··· TEXTE EXTRAIT

Marguerite de Lorraine, duchesse d’Alençon/03

CHAPITRE III

Marguerite gouverne son duché avec sagesse et habileté. — Ses voyages à Paris. — Éducation et mariage de ses enfants.

Veuve à vingt-neuf ans, Marguerite eut à porter, avec le poids de sa douleur, le double fardeau de la tutelle de ses enfants et de l’administration de ses états. Elle ne se dissimula pas l’étendue de ses devoirs, ne recula pas devant les difficultés et sut constamment se tenir à la hauteur de sa nouvelle position. Le roi de France eut la pensée de la décharger du titre de tutrice ; elle s’y refusa énergiquement, ne voulant se soustraire à aucune de ses obligations de souveraine et de mère.

······
··· MATÉRIEL EXTRAIT

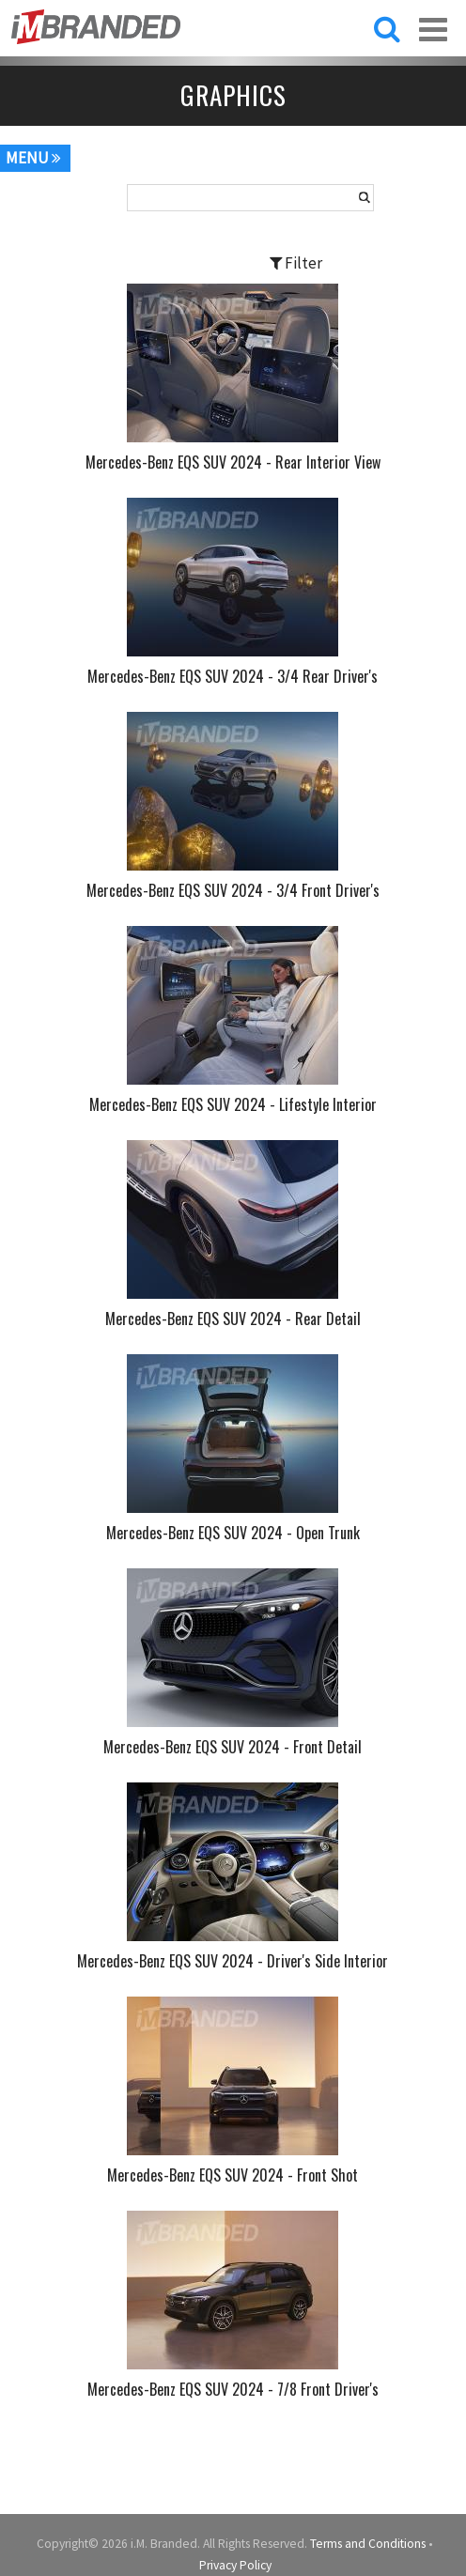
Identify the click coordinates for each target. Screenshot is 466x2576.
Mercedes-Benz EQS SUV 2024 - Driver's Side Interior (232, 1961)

······
··· MATÉRIEL EXTRAIT

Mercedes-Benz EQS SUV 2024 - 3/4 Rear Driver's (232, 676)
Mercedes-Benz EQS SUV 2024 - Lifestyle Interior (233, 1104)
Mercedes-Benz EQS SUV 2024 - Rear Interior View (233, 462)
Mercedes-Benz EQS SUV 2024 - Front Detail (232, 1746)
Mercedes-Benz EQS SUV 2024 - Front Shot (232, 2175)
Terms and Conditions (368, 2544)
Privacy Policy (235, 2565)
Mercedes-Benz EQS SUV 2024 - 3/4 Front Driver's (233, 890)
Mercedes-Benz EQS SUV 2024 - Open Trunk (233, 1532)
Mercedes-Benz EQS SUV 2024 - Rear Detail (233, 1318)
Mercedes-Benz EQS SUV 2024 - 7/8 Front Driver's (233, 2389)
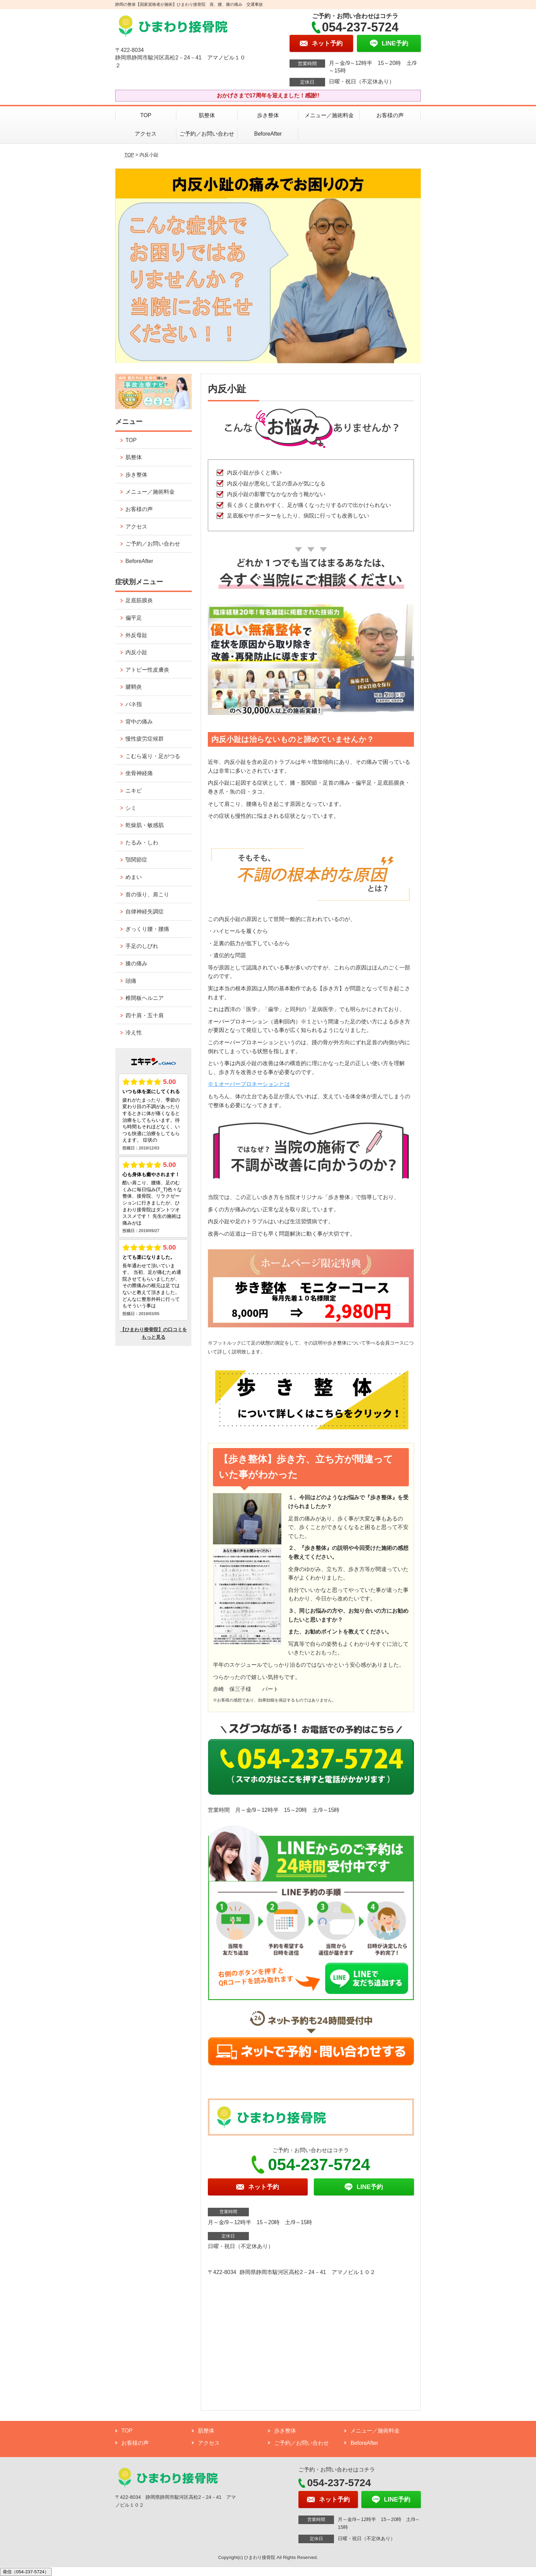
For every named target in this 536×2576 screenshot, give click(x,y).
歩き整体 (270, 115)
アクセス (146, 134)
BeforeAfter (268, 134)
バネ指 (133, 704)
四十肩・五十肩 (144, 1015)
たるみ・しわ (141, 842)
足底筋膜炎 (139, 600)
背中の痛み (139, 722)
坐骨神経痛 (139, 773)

······

# CONSIGNE
Extrayez mot pour mot l'intégralité du texte sur Marguerite de Lorraine. Seul le texte sur Marguerite de Lorraine sert de base ici, sans recours au matériel.

# RÉPONSE ATTENDUE
Marguerite de Lorraine, duchesse d’Alençon/03

CHAPITRE III

Marguerite gouverne son duché avec sagesse et habileté. — Ses voyages à Paris. — Éducation et mariage de ses enfants.

Veuve à vingt-neuf ans, Marguerite eut à porter, avec le poids de sa douleur, le double fardeau de la tutelle de ses enfants et de l’administration de ses états. Elle ne se dissimula pas l’étendue de ses devoirs, ne recula pas devant les difficultés et sut constamment se tenir à la hauteur de sa nouvelle position. Le roi de France eut la pensée de la décharger du titre de tutrice ; elle s’y refusa énergiquement, ne voulant se soustraire à aucune de ses obligations de souveraine et de mère.